» **TASK DESCRIPTION**:
Please retype these rows word for word.

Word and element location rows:
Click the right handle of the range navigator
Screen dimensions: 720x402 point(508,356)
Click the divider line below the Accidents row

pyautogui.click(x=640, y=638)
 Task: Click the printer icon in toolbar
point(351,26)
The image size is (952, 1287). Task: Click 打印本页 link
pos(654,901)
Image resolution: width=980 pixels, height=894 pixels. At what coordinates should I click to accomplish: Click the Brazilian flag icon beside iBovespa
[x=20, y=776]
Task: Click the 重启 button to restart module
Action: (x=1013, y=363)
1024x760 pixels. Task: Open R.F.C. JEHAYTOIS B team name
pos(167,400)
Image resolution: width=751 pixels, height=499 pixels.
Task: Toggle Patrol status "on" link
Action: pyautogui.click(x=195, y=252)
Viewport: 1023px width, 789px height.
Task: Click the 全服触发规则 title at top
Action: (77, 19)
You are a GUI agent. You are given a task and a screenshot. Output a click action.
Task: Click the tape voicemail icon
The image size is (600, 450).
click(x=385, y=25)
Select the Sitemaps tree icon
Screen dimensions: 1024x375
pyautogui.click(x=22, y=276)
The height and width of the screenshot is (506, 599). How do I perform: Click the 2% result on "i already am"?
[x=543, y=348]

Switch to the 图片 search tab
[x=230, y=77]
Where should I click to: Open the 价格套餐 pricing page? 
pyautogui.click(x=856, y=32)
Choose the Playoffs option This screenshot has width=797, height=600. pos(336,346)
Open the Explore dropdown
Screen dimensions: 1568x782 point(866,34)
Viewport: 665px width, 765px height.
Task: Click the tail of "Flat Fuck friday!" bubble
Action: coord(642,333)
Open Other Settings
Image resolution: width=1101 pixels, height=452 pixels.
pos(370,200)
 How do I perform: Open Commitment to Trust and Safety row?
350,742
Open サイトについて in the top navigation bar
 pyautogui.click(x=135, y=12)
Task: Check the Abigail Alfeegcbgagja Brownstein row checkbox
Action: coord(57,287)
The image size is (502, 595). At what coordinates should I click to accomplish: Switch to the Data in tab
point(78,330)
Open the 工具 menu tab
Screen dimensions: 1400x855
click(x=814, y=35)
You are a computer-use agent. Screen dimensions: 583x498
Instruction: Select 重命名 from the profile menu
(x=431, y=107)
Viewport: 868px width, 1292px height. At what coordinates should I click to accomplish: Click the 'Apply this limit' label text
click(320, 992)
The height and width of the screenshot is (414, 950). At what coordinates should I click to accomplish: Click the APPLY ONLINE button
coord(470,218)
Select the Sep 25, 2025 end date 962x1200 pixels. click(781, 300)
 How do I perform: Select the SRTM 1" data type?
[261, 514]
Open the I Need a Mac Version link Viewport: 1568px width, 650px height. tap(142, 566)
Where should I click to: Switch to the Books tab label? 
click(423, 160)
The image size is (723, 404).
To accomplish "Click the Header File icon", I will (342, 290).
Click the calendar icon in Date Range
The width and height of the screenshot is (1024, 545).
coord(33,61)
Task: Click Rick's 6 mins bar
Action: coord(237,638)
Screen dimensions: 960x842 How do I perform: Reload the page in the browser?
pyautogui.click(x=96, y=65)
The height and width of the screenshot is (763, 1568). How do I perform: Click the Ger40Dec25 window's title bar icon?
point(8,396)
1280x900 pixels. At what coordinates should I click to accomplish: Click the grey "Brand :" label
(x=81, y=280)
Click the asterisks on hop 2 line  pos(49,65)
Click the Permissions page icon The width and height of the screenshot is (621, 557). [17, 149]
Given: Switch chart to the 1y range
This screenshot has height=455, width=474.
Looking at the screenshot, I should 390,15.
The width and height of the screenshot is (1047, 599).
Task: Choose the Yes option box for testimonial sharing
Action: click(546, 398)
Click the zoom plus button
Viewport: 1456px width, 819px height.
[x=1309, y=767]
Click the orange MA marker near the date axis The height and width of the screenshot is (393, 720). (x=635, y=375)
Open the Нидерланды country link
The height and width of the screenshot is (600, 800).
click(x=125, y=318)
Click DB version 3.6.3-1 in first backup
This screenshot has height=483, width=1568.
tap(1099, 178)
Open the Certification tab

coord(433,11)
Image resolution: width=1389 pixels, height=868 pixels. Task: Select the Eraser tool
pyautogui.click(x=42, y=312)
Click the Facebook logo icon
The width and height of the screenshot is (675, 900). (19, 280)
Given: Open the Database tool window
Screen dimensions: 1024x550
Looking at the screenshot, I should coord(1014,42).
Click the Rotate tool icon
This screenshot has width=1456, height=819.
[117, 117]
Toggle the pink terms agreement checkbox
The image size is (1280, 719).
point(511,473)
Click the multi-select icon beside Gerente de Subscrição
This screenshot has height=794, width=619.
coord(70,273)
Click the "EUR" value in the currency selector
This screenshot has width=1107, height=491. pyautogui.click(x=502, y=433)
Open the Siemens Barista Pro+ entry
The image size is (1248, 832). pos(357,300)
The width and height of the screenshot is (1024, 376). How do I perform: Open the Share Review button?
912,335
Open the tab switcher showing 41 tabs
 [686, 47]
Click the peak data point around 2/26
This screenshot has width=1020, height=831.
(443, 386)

» **RESPONSE**:
Click the right handle of the range navigator
Screen dimensions: 720x402 point(508,356)
Click the divider line below the Accidents row

pyautogui.click(x=640, y=638)
 Task: Click the printer icon in toolbar
point(351,26)
The image size is (952, 1287). Task: Click 打印本页 link
pos(654,901)
Image resolution: width=980 pixels, height=894 pixels. At what coordinates should I click to accomplish: Click the Brazilian flag icon beside iBovespa
[x=20, y=776]
Task: Click the 重启 button to restart module
Action: (x=1013, y=363)
1024x760 pixels. Task: Open R.F.C. JEHAYTOIS B team name
pos(167,400)
Image resolution: width=751 pixels, height=499 pixels.
Task: Toggle Patrol status "on" link
Action: pyautogui.click(x=195, y=252)
Viewport: 1023px width, 789px height.
Task: Click the 全服触发规则 title at top
Action: (77, 19)
You are a GUI agent. You are given a task and a screenshot. Output a click action.
Task: Click the tape voicemail icon
The image size is (600, 450).
click(x=385, y=25)
Select the Sitemaps tree icon
Screen dimensions: 1024x375
pyautogui.click(x=22, y=276)
The height and width of the screenshot is (506, 599). How do I perform: Click the 2% result on "i already am"?
[x=543, y=348]

Switch to the 图片 search tab
[x=230, y=77]
Where should I click to: Open the 价格套餐 pricing page? 
pyautogui.click(x=856, y=32)
Choose the Playoffs option This screenshot has width=797, height=600. pos(336,346)
Open the Explore dropdown
Screen dimensions: 1568x782 point(866,34)
Viewport: 665px width, 765px height.
Task: Click the tail of "Flat Fuck friday!" bubble
Action: coord(642,333)
Open Other Settings
Image resolution: width=1101 pixels, height=452 pixels.
pos(370,200)
 How do I perform: Open Commitment to Trust and Safety row?
350,742
Open サイトについて in the top navigation bar
 pyautogui.click(x=135, y=12)
Task: Check the Abigail Alfeegcbgagja Brownstein row checkbox
Action: coord(57,287)
The image size is (502, 595). At what coordinates should I click to accomplish: Switch to the Data in tab
point(78,330)
Open the 工具 menu tab
Screen dimensions: 1400x855
click(x=814, y=35)
You are a computer-use agent. Screen dimensions: 583x498
Instruction: Select 重命名 from the profile menu
(x=431, y=107)
Viewport: 868px width, 1292px height. At what coordinates should I click to accomplish: Click the 'Apply this limit' label text
click(320, 992)
The height and width of the screenshot is (414, 950). At what coordinates should I click to accomplish: Click the APPLY ONLINE button
coord(470,218)
Select the Sep 25, 2025 end date 962x1200 pixels. click(781, 300)
 How do I perform: Select the SRTM 1" data type?
[261, 514]
Open the I Need a Mac Version link Viewport: 1568px width, 650px height. tap(142, 566)
Where should I click to: Switch to the Books tab label? 
click(423, 160)
The image size is (723, 404).
To accomplish "Click the Header File icon", I will (342, 290).
Click the calendar icon in Date Range
The width and height of the screenshot is (1024, 545).
coord(33,61)
Task: Click Rick's 6 mins bar
Action: coord(237,638)
Screen dimensions: 960x842 How do I perform: Reload the page in the browser?
pyautogui.click(x=96, y=65)
The height and width of the screenshot is (763, 1568). How do I perform: Click the Ger40Dec25 window's title bar icon?
point(8,396)
1280x900 pixels. At what coordinates should I click to accomplish: Click the grey "Brand :" label
(x=81, y=280)
Click the asterisks on hop 2 line  pos(49,65)
Click the Permissions page icon The width and height of the screenshot is (621, 557). [17, 149]
Given: Switch chart to the 1y range
This screenshot has height=455, width=474.
Looking at the screenshot, I should 390,15.
The width and height of the screenshot is (1047, 599).
Task: Choose the Yes option box for testimonial sharing
Action: click(546, 398)
Click the zoom plus button
Viewport: 1456px width, 819px height.
[x=1309, y=767]
Click the orange MA marker near the date axis The height and width of the screenshot is (393, 720). (x=635, y=375)
Open the Нидерланды country link
The height and width of the screenshot is (600, 800).
click(x=125, y=318)
Click DB version 3.6.3-1 in first backup
This screenshot has height=483, width=1568.
tap(1099, 178)
Open the Certification tab

coord(433,11)
Image resolution: width=1389 pixels, height=868 pixels. Task: Select the Eraser tool
pyautogui.click(x=42, y=312)
Click the Facebook logo icon
The width and height of the screenshot is (675, 900). (19, 280)
Given: Open the Database tool window
Screen dimensions: 1024x550
Looking at the screenshot, I should coord(1014,42).
Click the Rotate tool icon
This screenshot has width=1456, height=819.
[117, 117]
Toggle the pink terms agreement checkbox
The image size is (1280, 719).
point(511,473)
Click the multi-select icon beside Gerente de Subscrição
This screenshot has height=794, width=619.
coord(70,273)
Click the "EUR" value in the currency selector
This screenshot has width=1107, height=491. pyautogui.click(x=502, y=433)
Open the Siemens Barista Pro+ entry
The image size is (1248, 832). pos(357,300)
The width and height of the screenshot is (1024, 376). How do I perform: Open the Share Review button?
912,335
Open the tab switcher showing 41 tabs
 [686, 47]
Click the peak data point around 2/26
This screenshot has width=1020, height=831.
(443, 386)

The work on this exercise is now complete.